[Start Page text]

All regular expression searching must be done via a compiled pattern buffer,
thus `regexec()` must always be supplied with the address of a `regcomp()`
initialized pattern buffer.

`cflags` may be the bitwise-or of zero or more of the following:

- `REG_EXTENDED`:
  Use POSIX Extended Regular Expression syntax when interpreting regex.
  If not set, POSIX Basic Regular Expression syntax is used.

- `REG_ICASE`:
  Do not differentiate case.
  Subsequent `regexec()` searches using this pattern buffer will be case
  insensitive.

- `REG_NOSUB`:
  Do not report position of matches.
  The nmatch and pmatch arguments to `regexec()` are ignored if the pattern
  buffer supplied was compiled with this flag set.

- `REG_NEWLINE`: Match-any-character operators don't match a newline.
  - A nonmatching list (`[^...]`) not containing a newline does not match
    a newline.
  - Match-beginning-of-line operator (`^`) matches the empty string immediately
    after a newline, regardless of whether `eflags`, the execution flags
    of `regexec()`, contains `REG_NOTBOL`.
  - Match-end-of-line operator (`$`) matches the empty string immediately before
    a newline, regardless of whether `eflags` contains `REG_NOTEOL`.

## POSIX regex matching

`regexec()` is used to match a null-terminated string against the precompiled
pattern buffer, `preg`.
`nmatch` and `pmatch` are used to provide information regarding the location
of any matches.
`eflags` may be the bitwise-or of one or both of `REG_NOTBOL` and `REG_NOTEOL`
which cause changes in matching behavior described below:

- `REG_NOTBOL`:
  The match-beginning-of-line operator always fails to match (but see the
  compilation flag `REG_NEWLINE` above).

[End Page text]

#### Exercise:
Name every flag that the POSIX regex text says `cflags` may combine.

[Start Provided records]

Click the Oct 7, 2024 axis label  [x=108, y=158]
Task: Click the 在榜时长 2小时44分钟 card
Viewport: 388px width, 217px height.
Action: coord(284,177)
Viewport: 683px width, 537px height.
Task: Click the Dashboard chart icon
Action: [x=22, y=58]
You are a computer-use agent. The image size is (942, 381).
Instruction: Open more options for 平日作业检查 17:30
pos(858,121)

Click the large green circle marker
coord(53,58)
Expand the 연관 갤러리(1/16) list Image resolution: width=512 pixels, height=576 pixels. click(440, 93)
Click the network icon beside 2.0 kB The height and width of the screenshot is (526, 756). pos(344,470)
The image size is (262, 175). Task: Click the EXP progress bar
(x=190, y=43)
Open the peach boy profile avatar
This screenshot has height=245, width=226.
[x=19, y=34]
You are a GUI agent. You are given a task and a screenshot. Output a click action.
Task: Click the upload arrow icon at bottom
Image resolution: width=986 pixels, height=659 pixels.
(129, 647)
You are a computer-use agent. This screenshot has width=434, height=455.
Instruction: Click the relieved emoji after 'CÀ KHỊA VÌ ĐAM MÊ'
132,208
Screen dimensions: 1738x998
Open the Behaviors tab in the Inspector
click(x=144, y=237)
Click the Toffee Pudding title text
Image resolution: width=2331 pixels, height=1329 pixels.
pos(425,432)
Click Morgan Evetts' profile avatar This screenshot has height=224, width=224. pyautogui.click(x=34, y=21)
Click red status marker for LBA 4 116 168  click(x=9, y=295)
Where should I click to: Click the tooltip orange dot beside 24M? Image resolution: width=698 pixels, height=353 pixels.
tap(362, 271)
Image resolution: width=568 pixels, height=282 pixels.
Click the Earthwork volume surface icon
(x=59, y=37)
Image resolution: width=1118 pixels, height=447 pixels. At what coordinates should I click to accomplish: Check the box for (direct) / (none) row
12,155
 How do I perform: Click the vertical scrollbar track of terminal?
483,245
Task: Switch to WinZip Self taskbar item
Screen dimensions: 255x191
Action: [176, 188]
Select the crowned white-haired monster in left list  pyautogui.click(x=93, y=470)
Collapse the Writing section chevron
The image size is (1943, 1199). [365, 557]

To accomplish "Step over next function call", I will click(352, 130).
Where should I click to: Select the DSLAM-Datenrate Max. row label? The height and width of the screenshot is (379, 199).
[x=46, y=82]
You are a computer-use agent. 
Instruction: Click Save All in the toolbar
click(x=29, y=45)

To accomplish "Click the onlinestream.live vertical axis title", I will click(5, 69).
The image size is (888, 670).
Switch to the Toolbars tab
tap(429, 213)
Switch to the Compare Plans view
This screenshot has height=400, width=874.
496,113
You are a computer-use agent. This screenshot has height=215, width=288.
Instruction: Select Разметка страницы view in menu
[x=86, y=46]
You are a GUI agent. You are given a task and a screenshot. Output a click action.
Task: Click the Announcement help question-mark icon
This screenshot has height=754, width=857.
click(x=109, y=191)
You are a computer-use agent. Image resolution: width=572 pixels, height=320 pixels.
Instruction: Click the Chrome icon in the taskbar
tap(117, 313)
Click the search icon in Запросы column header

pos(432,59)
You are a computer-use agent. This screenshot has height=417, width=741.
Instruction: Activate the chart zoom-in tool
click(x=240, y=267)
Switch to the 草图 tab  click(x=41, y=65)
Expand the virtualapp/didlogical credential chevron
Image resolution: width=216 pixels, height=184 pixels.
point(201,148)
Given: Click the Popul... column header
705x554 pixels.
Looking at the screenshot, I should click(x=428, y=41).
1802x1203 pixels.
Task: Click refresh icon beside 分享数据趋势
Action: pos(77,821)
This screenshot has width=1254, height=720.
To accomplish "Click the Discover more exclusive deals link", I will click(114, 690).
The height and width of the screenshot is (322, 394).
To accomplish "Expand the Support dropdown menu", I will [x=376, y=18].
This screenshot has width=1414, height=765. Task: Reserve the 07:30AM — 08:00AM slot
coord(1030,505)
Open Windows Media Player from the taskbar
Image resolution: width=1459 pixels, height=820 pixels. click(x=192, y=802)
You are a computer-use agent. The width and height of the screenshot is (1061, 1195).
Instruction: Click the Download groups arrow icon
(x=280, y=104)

[End Provided records]

#### Written answer:
- `REG_EXTENDED`
- `REG_ICASE`
- `REG_NOSUB`
- `REG_NEWLINE`